A case out of the federal district court of Colorado could answer that question, if the Supreme Court takes the matter up next spring.
In 1992 Coloradans voted to amend their state constitution in order to impose restraints on their government’s power to tax and spend. The Colorado Taxpayer Bill of Rights (TABOR) has since given citizens the final say on new or increased taxes and spending. 
That right, however, is now under threat from Kerr v. Hickenlooper, a lawsuit calling into question TABOR’s constitutionality. A federal appellate decision allowing this lawsuit to proceed is likely to reverberate in shockwaves throughout the nation. 
Controversial from its inception, opponents of TABOR were concerned it would make it more difficult for government to pursue costly new programs, or to increase funding for existing programs. But the people spoke definitively when they adopted TABOR, because it’s their tax dollars at stake, and because they believed that government exists to serve their interests. 
Not surprisingly—having lost in the court of public opinion—TABOR’s opponents have turned to lawsuits. They first brought suit in state court, arguing that TABOR’s fiscal limitations were somehow in conflict with the Colorado Constitution’s requirement that the state must provide adequate funding for public schools. 
Never mind that TABOR allows schools to receive continued funding at existing levels, with annual adjustments for inflation and population growth; TABOR even allows for new or increased taxes when the citizens of the community approve the measure in a vote. 
So it was hard for opponents to seriously argue that TABOR denied adequate funding for anything; it simply impedes the ability of special interest groups to pressure politicians into raising taxes or spending levels, which gets to the heart of the issue: TABOR’s opponents dislike the notion that the citizens have the ultimate say on taxes and spending. 
But is that really a basis for a legal challenge? 
They lost their argument in the Colorado Supreme Court, but that’s not the end of the story. Now, they are pressing a federal judge to strike-down TABOR on the wild theory that the people of Colorado—in exercising their right of self-governance—have somehow rendered their state government “anti-republican.”
In March, the federal court of appeal for the Tenth Circuit held that the lawsuit could proceed. As such, the citizens of Colorado are now to stand trial for allegedly usurping “core legislative powers” from their government. 
But if government exists to serve the people, as has always been the understanding in our American republic, it is necessarily the prerogative of the people to decide the role of government in their lives. The TABOR legal challenge flips that foundational principle on its head in a manner that would make the people subservient to their state legislature. 
That’s not the America our Founding Fathers envisioned.
The truly concerning thing is that, in allowing this lawsuit to move forward, the Tenth Circuit has opened the door for the ideologically motivated activists to advance similar lawsuits against taxpayer protections throughout the country.

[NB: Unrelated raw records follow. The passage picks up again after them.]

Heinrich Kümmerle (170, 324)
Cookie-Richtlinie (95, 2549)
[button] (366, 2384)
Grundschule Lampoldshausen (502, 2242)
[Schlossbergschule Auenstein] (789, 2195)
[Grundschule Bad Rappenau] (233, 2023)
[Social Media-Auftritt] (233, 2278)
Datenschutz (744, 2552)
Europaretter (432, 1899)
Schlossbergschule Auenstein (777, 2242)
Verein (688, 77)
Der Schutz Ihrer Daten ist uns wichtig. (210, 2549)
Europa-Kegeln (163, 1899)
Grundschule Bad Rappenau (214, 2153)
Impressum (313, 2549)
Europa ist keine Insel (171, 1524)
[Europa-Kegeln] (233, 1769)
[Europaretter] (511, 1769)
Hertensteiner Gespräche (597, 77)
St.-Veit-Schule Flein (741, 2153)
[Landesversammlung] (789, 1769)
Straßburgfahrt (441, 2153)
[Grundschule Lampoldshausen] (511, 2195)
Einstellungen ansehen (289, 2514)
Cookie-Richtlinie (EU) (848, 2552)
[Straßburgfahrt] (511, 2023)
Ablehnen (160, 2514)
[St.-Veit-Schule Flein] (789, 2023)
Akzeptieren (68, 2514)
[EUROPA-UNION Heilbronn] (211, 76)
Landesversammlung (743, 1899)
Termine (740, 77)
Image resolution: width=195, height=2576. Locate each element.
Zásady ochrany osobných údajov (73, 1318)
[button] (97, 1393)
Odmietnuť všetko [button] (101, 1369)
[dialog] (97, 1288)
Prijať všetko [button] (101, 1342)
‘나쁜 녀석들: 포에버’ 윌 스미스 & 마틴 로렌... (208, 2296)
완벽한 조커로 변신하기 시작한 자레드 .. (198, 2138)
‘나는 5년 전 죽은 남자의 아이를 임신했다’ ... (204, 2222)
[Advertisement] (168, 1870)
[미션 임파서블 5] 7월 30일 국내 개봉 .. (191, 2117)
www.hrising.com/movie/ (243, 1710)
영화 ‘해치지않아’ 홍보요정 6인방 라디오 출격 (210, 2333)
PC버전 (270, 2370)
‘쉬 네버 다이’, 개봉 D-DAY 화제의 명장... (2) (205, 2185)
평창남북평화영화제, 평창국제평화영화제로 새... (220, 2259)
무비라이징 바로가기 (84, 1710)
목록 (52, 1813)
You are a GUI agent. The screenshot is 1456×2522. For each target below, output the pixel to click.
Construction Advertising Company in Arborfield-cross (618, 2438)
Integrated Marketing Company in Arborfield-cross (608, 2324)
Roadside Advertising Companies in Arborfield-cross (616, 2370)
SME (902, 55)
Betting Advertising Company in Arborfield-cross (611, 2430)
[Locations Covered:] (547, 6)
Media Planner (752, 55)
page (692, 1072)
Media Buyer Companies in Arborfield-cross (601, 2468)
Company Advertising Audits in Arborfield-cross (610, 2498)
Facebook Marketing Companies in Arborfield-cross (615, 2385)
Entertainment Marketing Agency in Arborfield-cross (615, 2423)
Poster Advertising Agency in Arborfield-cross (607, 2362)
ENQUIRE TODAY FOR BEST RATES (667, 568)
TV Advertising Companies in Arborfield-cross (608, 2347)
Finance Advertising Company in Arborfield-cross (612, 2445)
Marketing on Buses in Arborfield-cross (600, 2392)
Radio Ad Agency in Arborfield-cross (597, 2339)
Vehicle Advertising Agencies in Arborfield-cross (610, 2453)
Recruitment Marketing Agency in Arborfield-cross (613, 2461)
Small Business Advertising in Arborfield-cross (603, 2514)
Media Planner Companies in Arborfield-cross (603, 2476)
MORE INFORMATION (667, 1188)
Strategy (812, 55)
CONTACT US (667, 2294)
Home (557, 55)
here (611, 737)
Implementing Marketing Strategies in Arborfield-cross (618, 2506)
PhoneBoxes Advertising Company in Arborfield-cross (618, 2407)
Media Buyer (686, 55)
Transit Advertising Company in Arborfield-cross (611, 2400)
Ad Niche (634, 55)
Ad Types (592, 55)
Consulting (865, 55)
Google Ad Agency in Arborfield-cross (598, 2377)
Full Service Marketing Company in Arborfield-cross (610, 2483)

For starters, the decision opens the door for legal challenges against taxpayer protections in Michigan, Missouri, Oklahoma and a handful of other states that have modeled their reforms on Colorado’s TABOR. Additionally, the decision invites challenge to taxpayer protections in states that have not gone so far as to require all new taxes to be put to a vote. For example, California’s Constitution requires that new taxes must be approved by a supermajority vote (two-thirds) of the state legislature.
All of these taxpayer protections may be subject to challenge under the theory advanced by the plaintiffs in Kerr v. Hickenlooper. Moreover, a decision could invite challenges to any state constitutional restraint on legislative powers, which would call into question the initiative and referendum systems in 27 states. 
Clearly, a case of such national magnitude should not be decided by a lower court, which is why the Small Business Legal Center of the National Federation of Independent Business, and a coalition of 19 other concerned groups, are asking the U.S. Supreme Court to hear the case — now. 
We hope is that the nation’s top Court will reaffirm that citizens are still in charge of their republic.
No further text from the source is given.